La réputation que je m'étais acquise, me valut d'abord l'accueil le plus flatteur, les promesses les plus brillantes; je crus à leur sincérité: cette erreur fut de courte durée. Abusé, repoussé, je vis qu'on se jouait de l'armée et de moi qu'on nous honorait en masse parce qu'on nous craignait; qu'on nous insultait en particulier par système et par haine. J'avais l'âme trop haute pour souffrir les insultes et le mépris dont on voulait m'abreuver : je donnai ma démission.
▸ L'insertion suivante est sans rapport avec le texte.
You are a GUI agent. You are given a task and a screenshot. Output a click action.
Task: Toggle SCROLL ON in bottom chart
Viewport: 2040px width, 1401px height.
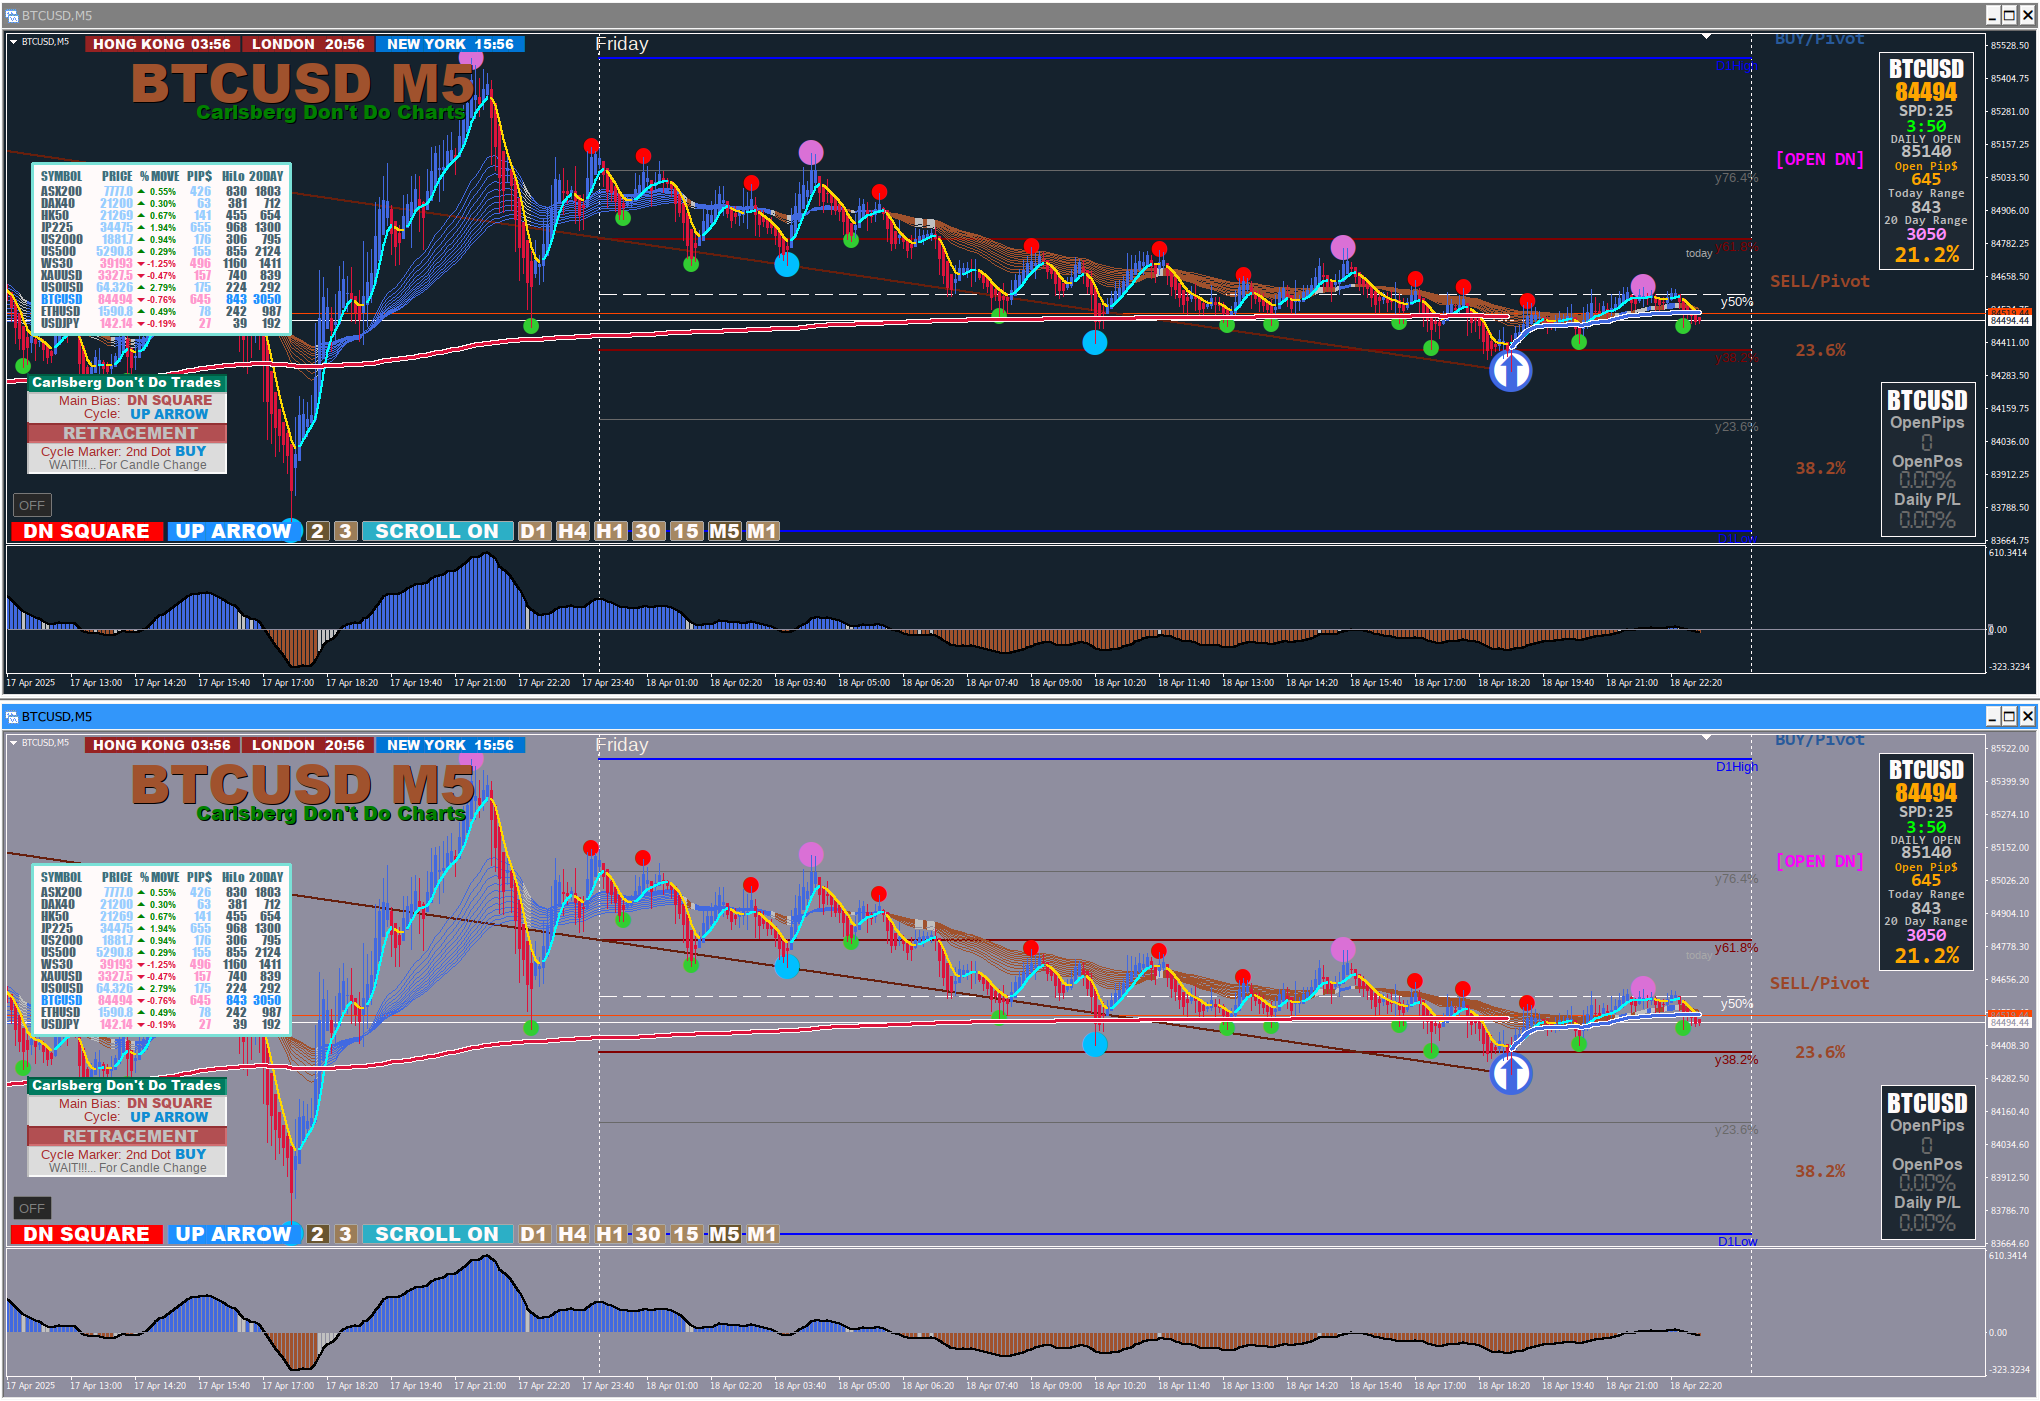pyautogui.click(x=436, y=1234)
Dégoûté de la France et de son gouvernement, mais toujours passionné pour le métier des armes, je pensai que l'Empereur, qui m'avait distingué sur le champ de bataille, ne m'aurait point oublié, et daignerait m'accorder la grâce, si chère à mon cœur, de vivre et mourir à son service. Je résolus donc de me rendre à l'île d'Elbe. Au moment de partir, je fus arrêté par cette réflexion : L'Empereur, abandonné, trahi, renié par des hommes qu'il avait comblés de bienfaits et d'honneurs, ne croira pas à l'attachement que je lui ai gardé; peut-être même me suspectera t-il d'avoir été envoyé près de lui, par les Bourbons, pour

T. I.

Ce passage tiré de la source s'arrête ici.